Source data
........

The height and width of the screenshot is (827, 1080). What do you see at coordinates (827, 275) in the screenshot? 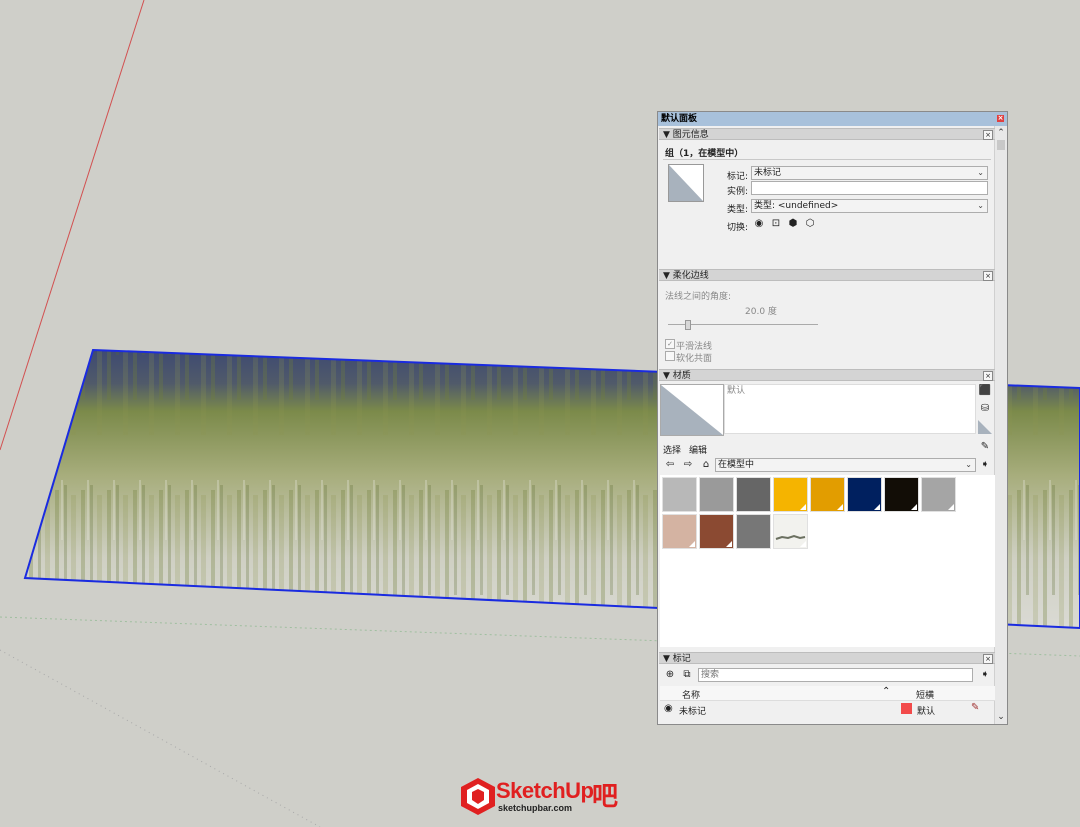
I see `soften-edges-header: ▼ 柔化边线 ×` at bounding box center [827, 275].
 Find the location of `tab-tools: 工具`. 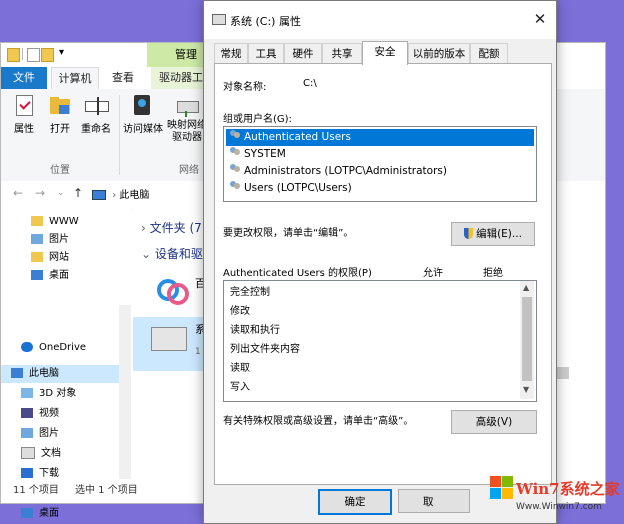

tab-tools: 工具 is located at coordinates (266, 54).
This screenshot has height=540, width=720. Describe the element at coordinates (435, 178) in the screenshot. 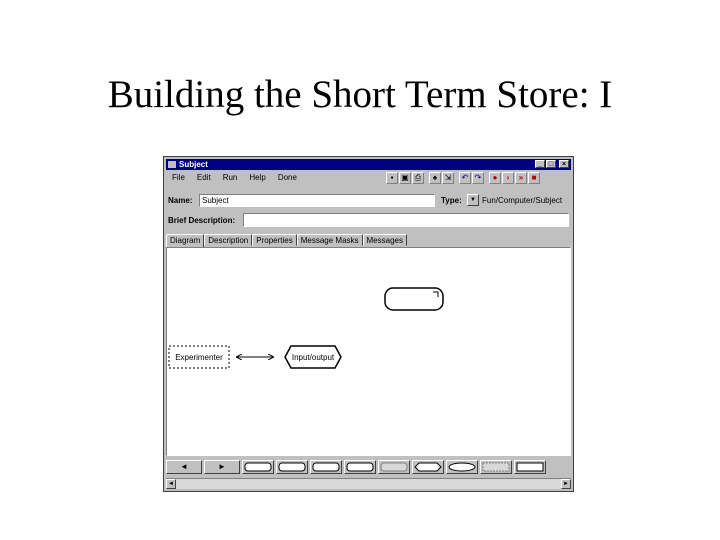

I see `find-icon: ♠` at that location.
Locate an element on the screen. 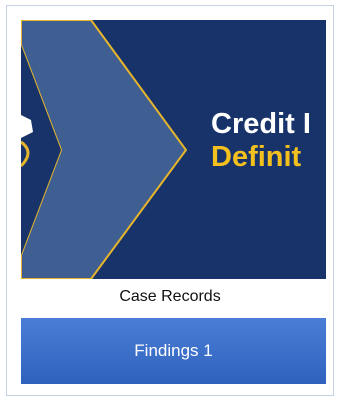 The height and width of the screenshot is (402, 340). findings-button: Findings 1 is located at coordinates (174, 351).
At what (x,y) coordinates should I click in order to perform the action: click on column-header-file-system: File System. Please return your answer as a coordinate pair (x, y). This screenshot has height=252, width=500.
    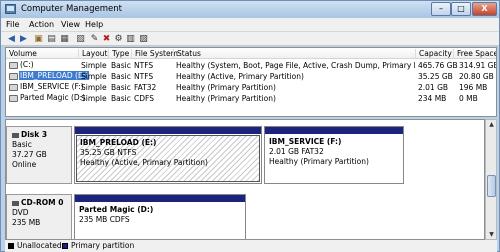
    Looking at the image, I should click on (154, 54).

........

Task to carry out
Recast the material as a numbered list, from its first line through the line that contains "tab-tools: 工具 is", with blank lines omitted. Leave the pictures out of the answer.

Exercise answer
1. The height and width of the screenshot is (827, 1080). What do you see at coordinates (827, 275) in the screenshot? 
2. I see `soften-edges-header: ▼ 柔化边线 ×` at bounding box center [827, 275].
3.  Find the location of `tab-tools: 工具`. 
4. tab-tools: 工具 is located at coordinates (266, 54).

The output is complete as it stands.